What they are talking about is extra fuel captains usually put on board, "uh oh" fuel. This is on top of the total amount required for the flight (with alternative plus reserves).
 

Orange Anchor

New Member
First off, consider the source and the tone of the article.

Second, the airlines are trying to reduce the weight of the airplane including taking off magazines, food, drinks and potable water. And carrying extra fuel translates to higher costs for each flight. But as PGT notes there is first the FARs and second the PIC is the final authority for the conduct of the flight and that includes how much fuel the airplane leaves the gate with.

When I started, Capt's would take 'load allowable' which mean carry the max fuel they could put on the airplane. This meant you were always fat on fuel. Those days are LONG gone.

Finally, the writer apparently knows very little about the Avianca crash. There were language problems and the crew never declared minimum fuel and never declared 'emergency fuel'. Yes, they told the controllers they had a fuel problem but that did not translate and the controller never gave them priority handling. The jet ran out of fuel. It was not the first. United ran out of fuel in Portland and crashed. The Capt was working on a landing gear problem and ignored the F/O and F/E who kept telling him they were low on fuel. The United accident was the precipitant to the establishing Crew Resource Management.
 

ppragman

FLIPY FLAPS!
Well first thing is that the captain has final authority and if he thinks the plane doesn't have enough fuel then he doesn't have to go.

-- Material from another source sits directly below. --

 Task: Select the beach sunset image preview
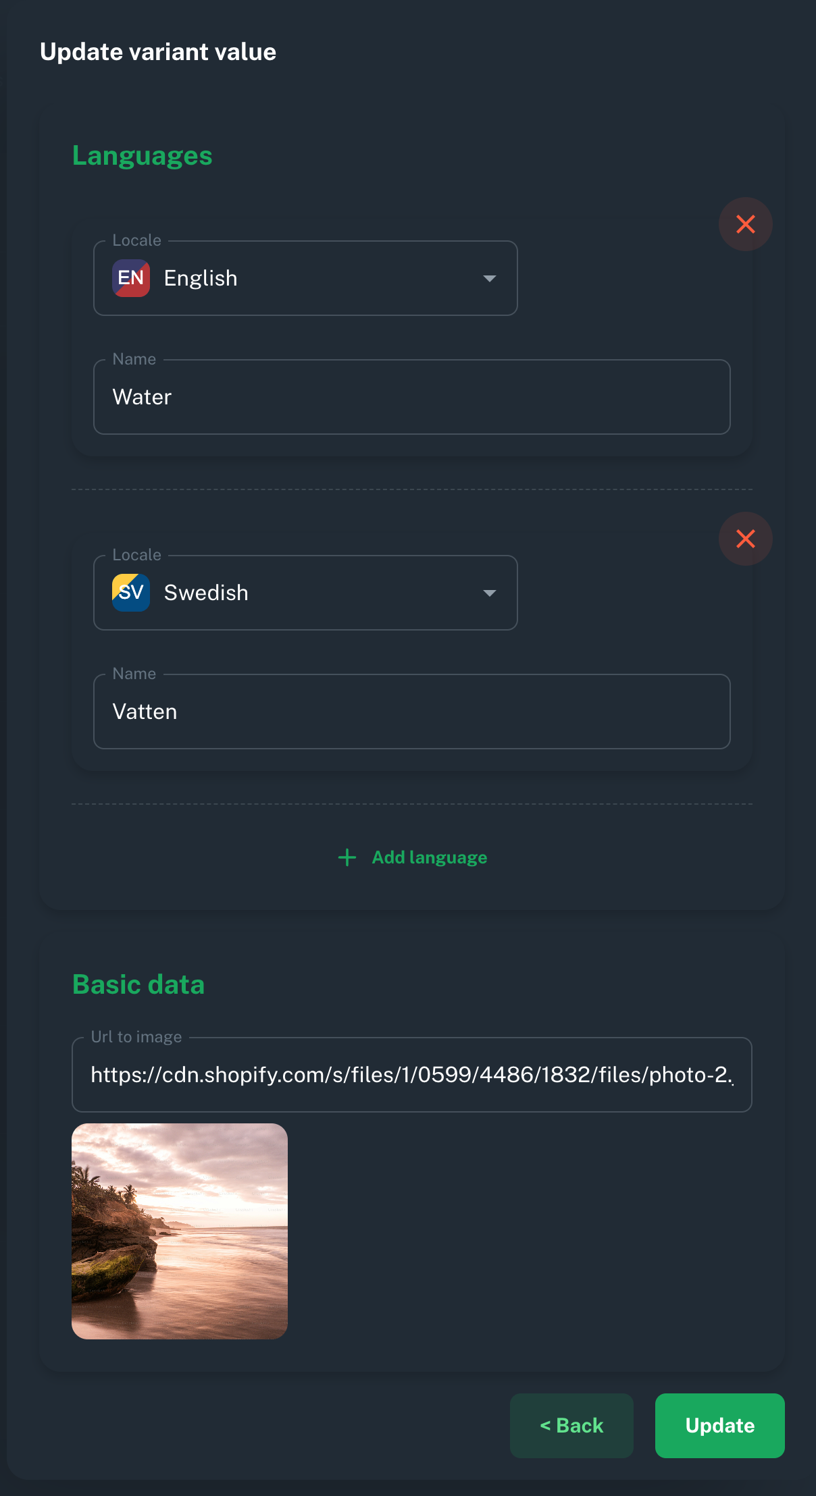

What they are talking about is extra fuel captains usually put on board, "uh oh" fuel. This is on top of the total amount required for the flight (with alternative plus reserves).
At the end of the day, fuel = weight, weight = money. If there is "excess fuel" you'll burn more than necessary. That being said, you'll burn way more if you have to divert for fuel rather than hold for 30 minutes.
 

Yank&BankmyRJ145

New Member
I love when dispatch gives you 5 lbs of hold fuel= 1 min, then puts no dispatch add. I feel so save when all of this happens again with no alt. I will try to get direct from the get go. The past three months I have landed more times with low fuel than in the past. While, by the book we have the require amount, its the fuel gauges when they turn amber that makes me uncomfortable!!

PS: the go around burns about 1/4 of your reserves in my aircraft. Better know what your next plan of action is!!!!
 

Boris Badenov

Just running in to a burning house...
Penny wise, pound foolish. When I have a choice, I always take off at MGTOW because there's fuel dripping out of every crack. Having some harried desk jockey bitching at me for extra go-juice is NOT the 121 experience I'm looking forward to. I'm fortunate enough to have a boss who doesn't question my decisions vis a vis airworthiness, fuel load, alternates, etc. What's funny is that on more than one occasion this "lack of oversight" has resulted in the work arriving where it's supposed to be as rapidly as possible when if I'd been micromanaged and second guessed, it would have wound up in Uhoh Township, Rural Iowa. To paraphrase The Right Stuff "let dispatch file the flight plan and let the pilots fly the airplanes".